--- start Document text ---
No, we're not speaking in a foreign language. Here

are some industry terms so you can follow along.

1080/60i - - One of the two High Definition Broadcast standards.  Frame size is 1,920 pixels wide by 1,080 pixels tall.  This standard operates in interlaced scan mode at 60 fields per second.  See also:  Interlaced video

 

16x9 - - (also referred to as 16 by 9, 16:9) The wide-screen format of High Definition video in which the aspect ratio of the screen is 16 units wide by 9 units high.

 

30p - - A format where 30 frames per second are captured as full frames in the progressive scan mode.

 

4x3 - - (also referred to as 4 by 3, 4:3)  The aspect ratio used for U.S. television broadcasts from its inception to the adoption of High Definition broadcasting; one third wider than it is high (1.33:1). See also: Aspect ratio

 

60p - - A format where 60 frames per second are captured as full frames in the progressive scan mode.
--- end Document text ---
--- start Extracted material ---
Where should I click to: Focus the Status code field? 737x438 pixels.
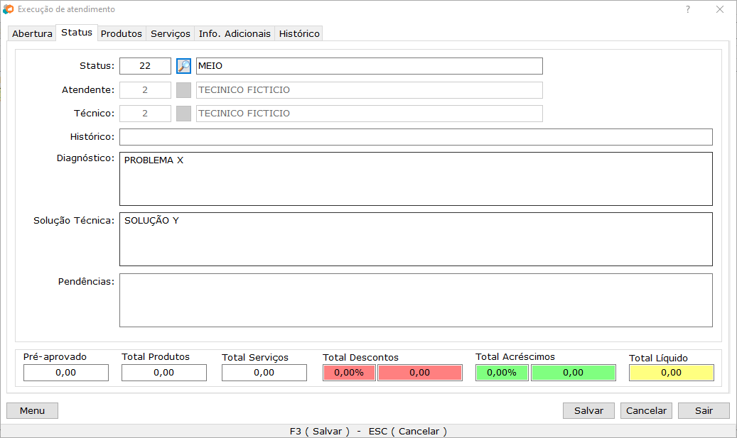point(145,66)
--- end Extracted material ---
--- start Extracted material ---
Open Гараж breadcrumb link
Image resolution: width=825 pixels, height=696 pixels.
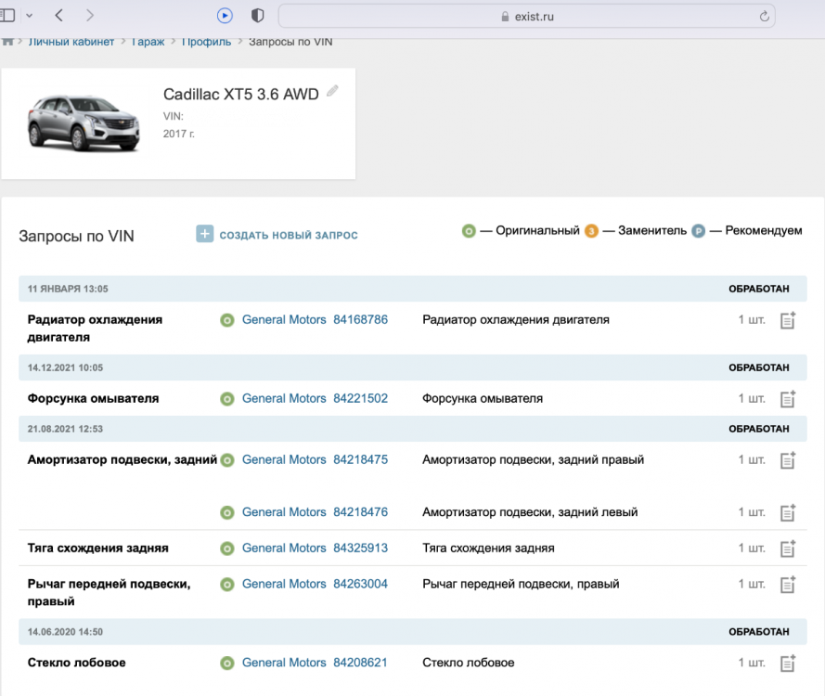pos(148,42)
--- end Extracted material ---
--- start Extracted material ---
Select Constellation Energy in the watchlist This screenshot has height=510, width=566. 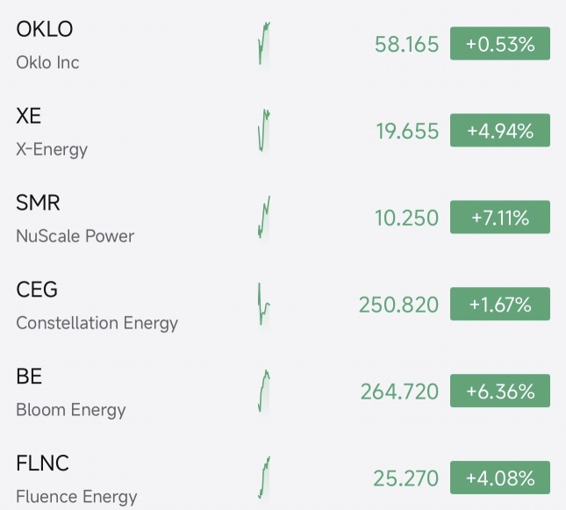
--- end Extracted material ---
◆ Exercise set
1. Which terms does the video terms glossary define? Give each one as it appears in the glossary.
2. Extend the video terms glossary with the next few entries after the one for 60p, in the same style.
The rows have nothing to do with the video terms glossary.

◆ Answers below
1.
1080/60i
16x9
30p
4x3
60p

2.
720/60p - - One of the two High Definition Broadcast standards.  Frame size is 1,280 pixels wide by 720 pixels tall.  This standard operates in progressive mode at 60 frames per second.  See also:  Progressive video

 

A/B Roll - - In editing, where one track of video resides in the "A" track, and one track of video resides in the "B" track.  Dissolves, wipes and other transitions can be performed between the two tracks.

 

AIF/AIFF - - This is a Macintosh audio file format for digital audio signals that can be used for audio clips on a computer.  It is platform independent can contain multiple channels and can be used for uncompressed and compressed data. See also: WAV

 

Animation - - Whenever a graphic, title, logo or other elements appear on the screen, they can either be static (don't move) or they can change their size and position. When these objects move they are known as animations.  If the objects include depth in addition to the two dimensions of height and width, they are known as 3D animations.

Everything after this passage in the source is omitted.